What you have to do ::
Write out the rows below as a numbered list, leaving out any blank lines.

Extracted material ::
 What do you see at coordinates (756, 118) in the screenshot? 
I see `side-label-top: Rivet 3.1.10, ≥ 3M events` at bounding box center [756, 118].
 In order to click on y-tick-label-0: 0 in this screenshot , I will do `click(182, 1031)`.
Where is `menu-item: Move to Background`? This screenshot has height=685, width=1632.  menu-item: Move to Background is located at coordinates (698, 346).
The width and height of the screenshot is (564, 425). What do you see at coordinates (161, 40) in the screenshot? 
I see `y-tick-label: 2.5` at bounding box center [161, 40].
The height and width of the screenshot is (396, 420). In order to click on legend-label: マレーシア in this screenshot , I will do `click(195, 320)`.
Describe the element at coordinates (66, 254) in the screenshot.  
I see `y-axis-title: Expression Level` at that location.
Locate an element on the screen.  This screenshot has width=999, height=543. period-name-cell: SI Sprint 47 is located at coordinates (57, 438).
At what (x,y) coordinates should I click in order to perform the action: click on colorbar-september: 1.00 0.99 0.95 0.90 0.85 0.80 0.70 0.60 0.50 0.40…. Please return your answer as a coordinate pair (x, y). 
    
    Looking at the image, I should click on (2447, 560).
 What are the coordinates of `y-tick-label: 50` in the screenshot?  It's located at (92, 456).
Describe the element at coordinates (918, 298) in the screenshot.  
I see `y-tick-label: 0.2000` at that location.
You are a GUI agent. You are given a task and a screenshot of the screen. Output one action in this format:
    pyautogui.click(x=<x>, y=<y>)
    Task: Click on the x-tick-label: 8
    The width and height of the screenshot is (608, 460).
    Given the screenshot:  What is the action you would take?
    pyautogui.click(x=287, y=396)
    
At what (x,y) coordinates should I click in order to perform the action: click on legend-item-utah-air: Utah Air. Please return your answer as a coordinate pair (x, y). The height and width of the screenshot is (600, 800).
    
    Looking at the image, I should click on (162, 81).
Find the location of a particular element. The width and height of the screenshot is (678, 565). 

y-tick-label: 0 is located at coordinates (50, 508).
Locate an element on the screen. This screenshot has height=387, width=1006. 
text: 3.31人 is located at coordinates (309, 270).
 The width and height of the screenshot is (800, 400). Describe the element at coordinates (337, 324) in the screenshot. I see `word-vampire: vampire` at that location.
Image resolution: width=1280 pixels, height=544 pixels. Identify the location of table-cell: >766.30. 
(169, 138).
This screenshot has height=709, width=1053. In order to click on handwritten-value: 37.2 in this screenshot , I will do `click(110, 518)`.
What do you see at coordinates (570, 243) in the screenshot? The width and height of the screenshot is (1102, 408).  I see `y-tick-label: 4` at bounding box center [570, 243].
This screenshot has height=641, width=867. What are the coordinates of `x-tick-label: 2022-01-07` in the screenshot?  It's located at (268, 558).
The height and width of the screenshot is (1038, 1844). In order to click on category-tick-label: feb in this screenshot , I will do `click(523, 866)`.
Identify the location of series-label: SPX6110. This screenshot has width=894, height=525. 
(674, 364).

Result of this exercise ::
1.  What do you see at coordinates (756, 118) in the screenshot? 
2. I see `side-label-top: Rivet 3.1.10, ≥ 3M events` at bounding box center [756, 118].
3.  In order to click on y-tick-label-0: 0 in this screenshot , I will do `click(182, 1031)`.
4. Where is `menu-item: Move to Background`? This screenshot has height=685, width=1632.  menu-item: Move to Background is located at coordinates (698, 346).
5. The width and height of the screenshot is (564, 425). What do you see at coordinates (161, 40) in the screenshot? 
6. I see `y-tick-label: 2.5` at bounding box center [161, 40].
7. The height and width of the screenshot is (396, 420). In order to click on legend-label: マレーシア in this screenshot , I will do `click(195, 320)`.
8. Describe the element at coordinates (66, 254) in the screenshot.  
9. I see `y-axis-title: Expression Level` at that location.
10. Locate an element on the screen.  This screenshot has width=999, height=543. period-name-cell: SI Sprint 47 is located at coordinates (57, 438).
11. At what (x,y) coordinates should I click in order to perform the action: click on colorbar-september: 1.00 0.99 0.95 0.90 0.85 0.80 0.70 0.60 0.50 0.40…. Please return your answer as a coordinate pair (x, y). 
12.     Looking at the image, I should click on (2447, 560).
13.  What are the coordinates of `y-tick-label: 50` in the screenshot?  It's located at (92, 456).
14. Describe the element at coordinates (918, 298) in the screenshot.  
15. I see `y-tick-label: 0.2000` at that location.
16. You are a GUI agent. You are given a task and a screenshot of the screen. Output one action in this format:
17.     pyautogui.click(x=<x>, y=<y>)
18.     Task: Click on the x-tick-label: 8
19.     The width and height of the screenshot is (608, 460).
20.     Given the screenshot:  What is the action you would take?
21.     pyautogui.click(x=287, y=396)
22. At what (x,y) coordinates should I click in order to perform the action: click on legend-item-utah-air: Utah Air. Please return your answer as a coordinate pair (x, y). The height and width of the screenshot is (600, 800).
23.     Looking at the image, I should click on (162, 81).
24. Find the location of a particular element. The width and height of the screenshot is (678, 565). 
25. y-tick-label: 0 is located at coordinates (50, 508).
26. Locate an element on the screen. This screenshot has height=387, width=1006. 
27. text: 3.31人 is located at coordinates (309, 270).
28.  The width and height of the screenshot is (800, 400). Describe the element at coordinates (337, 324) in the screenshot. I see `word-vampire: vampire` at that location.
29. Image resolution: width=1280 pixels, height=544 pixels. Identify the location of table-cell: >766.30. 
30. (169, 138).
31. This screenshot has height=709, width=1053. In order to click on handwritten-value: 37.2 in this screenshot , I will do `click(110, 518)`.
32. What do you see at coordinates (570, 243) in the screenshot? The width and height of the screenshot is (1102, 408).  I see `y-tick-label: 4` at bounding box center [570, 243].
33. This screenshot has height=641, width=867. What are the coordinates of `x-tick-label: 2022-01-07` in the screenshot?  It's located at (268, 558).
34. The height and width of the screenshot is (1038, 1844). In order to click on category-tick-label: feb in this screenshot , I will do `click(523, 866)`.
35. Identify the location of series-label: SPX6110. This screenshot has width=894, height=525. 
36. (674, 364).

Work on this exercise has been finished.